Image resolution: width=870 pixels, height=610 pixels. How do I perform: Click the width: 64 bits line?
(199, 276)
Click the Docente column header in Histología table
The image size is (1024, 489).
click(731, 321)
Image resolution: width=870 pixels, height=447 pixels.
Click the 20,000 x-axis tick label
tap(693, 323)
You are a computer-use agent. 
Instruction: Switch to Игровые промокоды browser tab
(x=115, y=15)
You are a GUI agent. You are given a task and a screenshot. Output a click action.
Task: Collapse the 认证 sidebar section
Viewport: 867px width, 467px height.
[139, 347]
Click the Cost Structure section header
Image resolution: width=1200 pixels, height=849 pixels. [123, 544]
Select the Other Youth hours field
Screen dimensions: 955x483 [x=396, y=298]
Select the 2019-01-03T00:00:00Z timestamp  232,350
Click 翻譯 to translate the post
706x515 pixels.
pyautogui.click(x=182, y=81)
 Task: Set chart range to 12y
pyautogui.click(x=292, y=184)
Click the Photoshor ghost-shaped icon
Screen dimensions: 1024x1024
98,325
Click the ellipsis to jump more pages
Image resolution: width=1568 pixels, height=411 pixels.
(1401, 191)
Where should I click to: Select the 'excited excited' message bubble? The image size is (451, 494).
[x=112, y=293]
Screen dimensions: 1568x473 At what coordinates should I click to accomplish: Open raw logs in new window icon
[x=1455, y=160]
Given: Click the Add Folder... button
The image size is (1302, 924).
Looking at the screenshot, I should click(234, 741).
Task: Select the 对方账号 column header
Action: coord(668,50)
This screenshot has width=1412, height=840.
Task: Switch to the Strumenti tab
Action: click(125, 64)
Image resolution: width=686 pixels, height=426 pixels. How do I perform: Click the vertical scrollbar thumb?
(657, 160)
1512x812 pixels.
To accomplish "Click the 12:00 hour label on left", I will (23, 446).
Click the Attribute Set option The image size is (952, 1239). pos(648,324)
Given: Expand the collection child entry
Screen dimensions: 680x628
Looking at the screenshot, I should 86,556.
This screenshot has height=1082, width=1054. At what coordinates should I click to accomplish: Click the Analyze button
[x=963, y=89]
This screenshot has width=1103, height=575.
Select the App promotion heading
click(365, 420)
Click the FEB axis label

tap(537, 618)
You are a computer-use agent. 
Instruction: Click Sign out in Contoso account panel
■ ■ ■ ■ ■
= INSTRUCTION =
Format the lines as a numbered list, leaving out blank lines, covering the stretch from the line containing "Given: Click the Add Folder... button" through the end of the lines.

= SOLUTION FOR THIS TASK =
1. Given: Click the Add Folder... button
2. The image size is (1302, 924).
3. Looking at the screenshot, I should click(234, 741).
4. Task: Select the 对方账号 column header
5. Action: coord(668,50)
6. This screenshot has width=1412, height=840.
7. Task: Switch to the Strumenti tab
8. Action: click(125, 64)
9. Image resolution: width=686 pixels, height=426 pixels. How do I perform: Click the vertical scrollbar thumb?
10. (657, 160)
11. 1512x812 pixels.
12. To accomplish "Click the 12:00 hour label on left", I will (23, 446).
13. Click the Attribute Set option The image size is (952, 1239). pos(648,324)
14. Given: Expand the collection child entry
15. Screen dimensions: 680x628
16. Looking at the screenshot, I should 86,556.
17. This screenshot has height=1082, width=1054. At what coordinates should I click to accomplish: Click the Analyze button
18. [x=963, y=89]
19. This screenshot has width=1103, height=575.
20. Select the App promotion heading
21. click(365, 420)
22. Click the FEB axis label
23. tap(537, 618)
24. You are a computer-use agent. 
25. Instruction: Click Sign out in Contoso account panel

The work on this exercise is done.